DU 18 OCTOBRE AU 7 NOVEMBRE 2000
Installation vidéo, 1995
“Je dirais que La siesta/The Nap/Dutje (1995), l’une des réalisations les plus inclassables de Muntadas, suppose un instant de relaxation – le titre lui-même le suggère – entre l’agitation d’autres projets et activités, et une méditation introspective véhiculée en grande partie par des extraits d’œuvres d’un autre créateur. En effet, ce projet vidéographique est issu d’une invitation lancée à un certain nombre d’artistes multimédias, d’âges et d’origines divers, à connaître en profondeur l’œuvre du cinéaste hollandais Joris Ivens (1898-1989) et à concevoir une création personnelle à partir de sa personnalité et de son legs audiovisuel. (Les résultats furent présentés à l’exposition Beyond the Bridge: Joris Ivents, Source for Media Artists, au Netherlands Film Museum d’Amsterdam).
La vidéo s’ouvre sur un cartel avec ces mots : “… an art work is always autobiographical…” , et cette phrase (selon Muntadas, un argument qu’il n’aurais jamais soutenu en aucune manière quelques années auparavant) définit l’esprit de la pièce, qui n’est ni une évocation d’Ivens ni un hommage, mais qui combine les fragments de quelques-uns de ses films afin de réfléchir à certaines questions et attitudes pour lesquelles, comme le souhaitaient les organisateurs du projet, un artiste multimédia d’aujourd’hui peut se sentir proche des inquiétudes, de l’engagement et des diverses étapes qui caractérisent le profil du grand cinéaste. Ainsi, le fil conducteur des images est en effet une sieste au milieu de laquelle s’insèrent de brefs fragments issus de la première filmographie d’Ivens – comme s’il s’agissait d’instants rêvés ou de souvenirs fugaces -, lesquels ont été sélectionnés parmi ses œuvres les plus expérimentales et avant-gardistes dans la forme ; où l’on remarque, même lorsqu’il commence à soccuper du monde ouvrier et de ses luttes, ou d’autres questions politiques, une préoccupation formelle simultanée pour l’image, la force de sa composition et la rythmique du montage.

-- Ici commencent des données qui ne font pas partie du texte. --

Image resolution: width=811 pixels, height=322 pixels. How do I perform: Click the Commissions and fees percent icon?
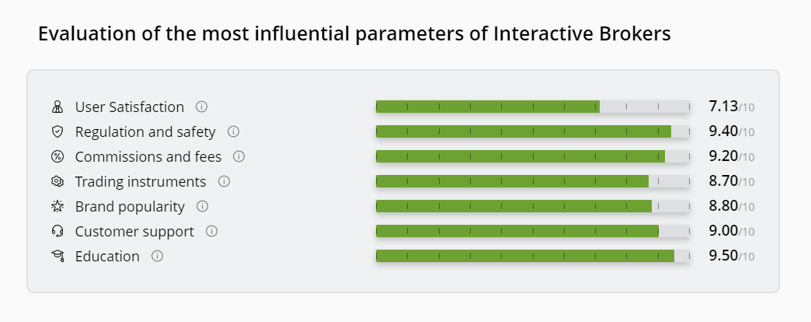point(57,157)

Et le geste par lequel le temps de repos de la sieste est représenté est le bras du dormeur pendant de l’accoudoir d’un fauteuil, le poing serré mais non levé, dans une connotation symbolique sans équivoque. (Dans sa présentation en tant qu’installation, La siesta… vise à reproduire une disposition spatiale analogue à celle représentée sur le plan initial de la vidéo, puisqu’il se projette sur un mur blanc et sur un fauteuil placé juste devant). De cette manière, la tendance subjective et l’exploration esthétique que maintient l’art multimédia (comme avant le cinéma d’avant-garde, documentaire ou expérimental qui fit l’apparition dans la jeunesse d’Ivens) sont mises en relation avec une vision critique et une alerte éthique devant la réalité et ses conflits. Et le dénouement de la pièce est, comment aurait-il pu en être autrement, le même que celui de la sieste réparatrice : le réveil et le retour à l’activité momentanément interrompue.”